Hot to Trot

Is it hot in here, or is it just me? I think I need to “take a stand” and get some air.

As 600 scientists meet this week in Paris to finalize the first worldwide assessment in six years of the evidence on global warming, lawmakers on Capitol Hill searched for a political consensus yesterday on how to address climate change.

In a prolonged Senate hearing that one senator compared to “open-mike night,” several lawmakers spoke in passionate terms about a need to put a cap on U.S. carbon dioxide emissions before global warming’s effects become irreversible, while others sketched out possible policy compromises on the contentious issue. In a separate House hearing, a bipartisan group of lawmakers questioned whether the Bush administration has been suppressing climate science.

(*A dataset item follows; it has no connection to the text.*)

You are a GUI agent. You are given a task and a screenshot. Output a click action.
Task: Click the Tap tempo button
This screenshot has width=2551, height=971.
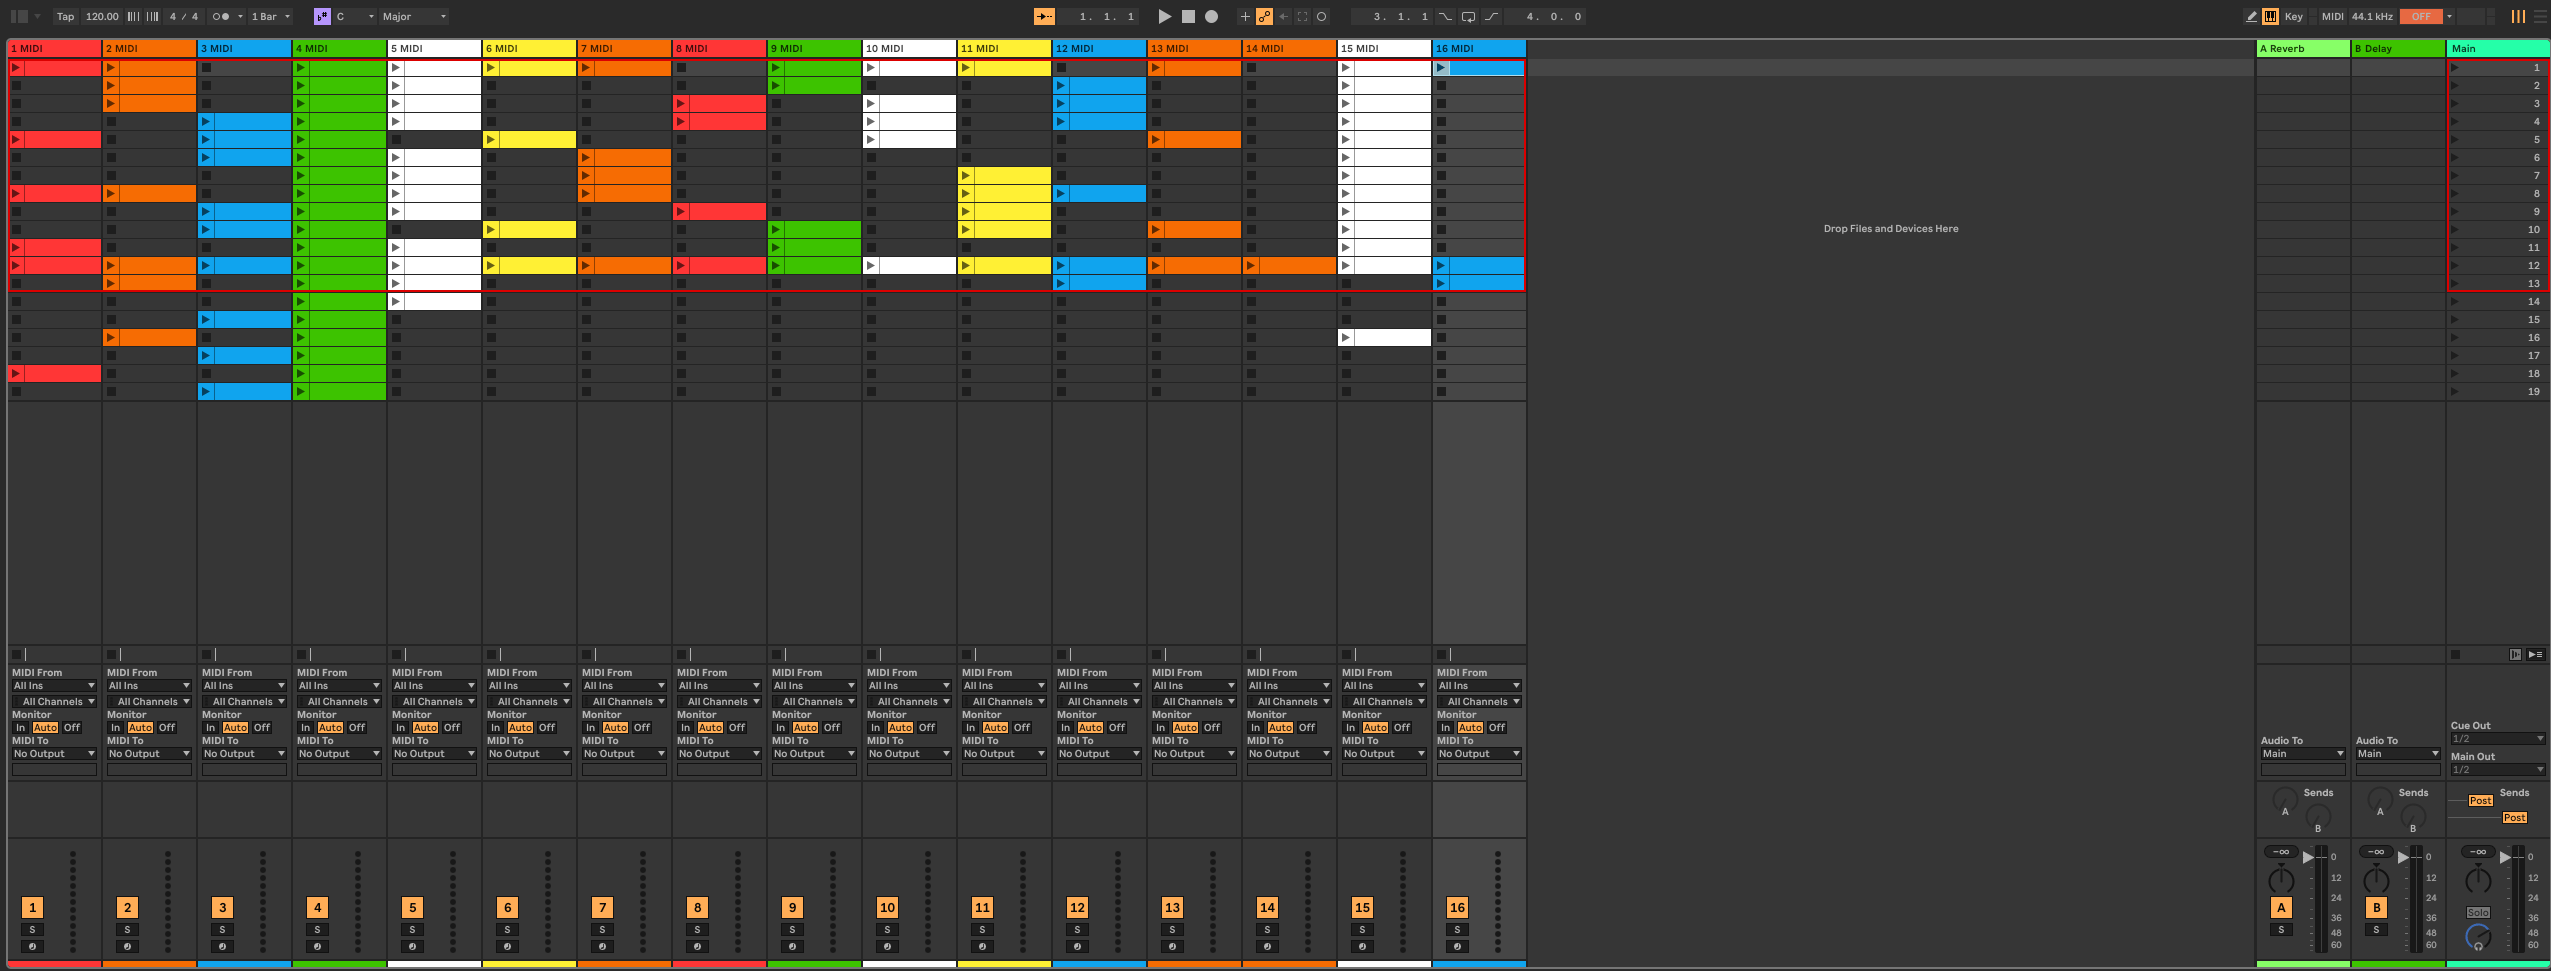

Sen. Thomas R. Carper (D-Del.), a member of the Environment and Public Works Committee who has pressed to regulate greenhouse gases for several years, said he did not want his children and grandchildren chastising him for inaction in decades to come.

“I don’t want them to say, ‘What did you do about it? What did you do about it when you had an opportunity? Weren’t you in the Senate?’ ” Carper asked, adding that he hoped to tell them, “I tried to move heaven and Earth to make sure we took a better course.”

The panel’s chairwoman, Sen. Barbara Boxer (D-Calif.), said several hours into the hearing that lawmakers would heed the warnings of Carper and others, including Sen. Barack Obama (D-Ill.): “I think this is the moment we will take a stand.”

Oh dear, she didn’t really say that, did she? Well, if Barack Obama says we have a problem, then how could I be audacious enough to hope otherwise?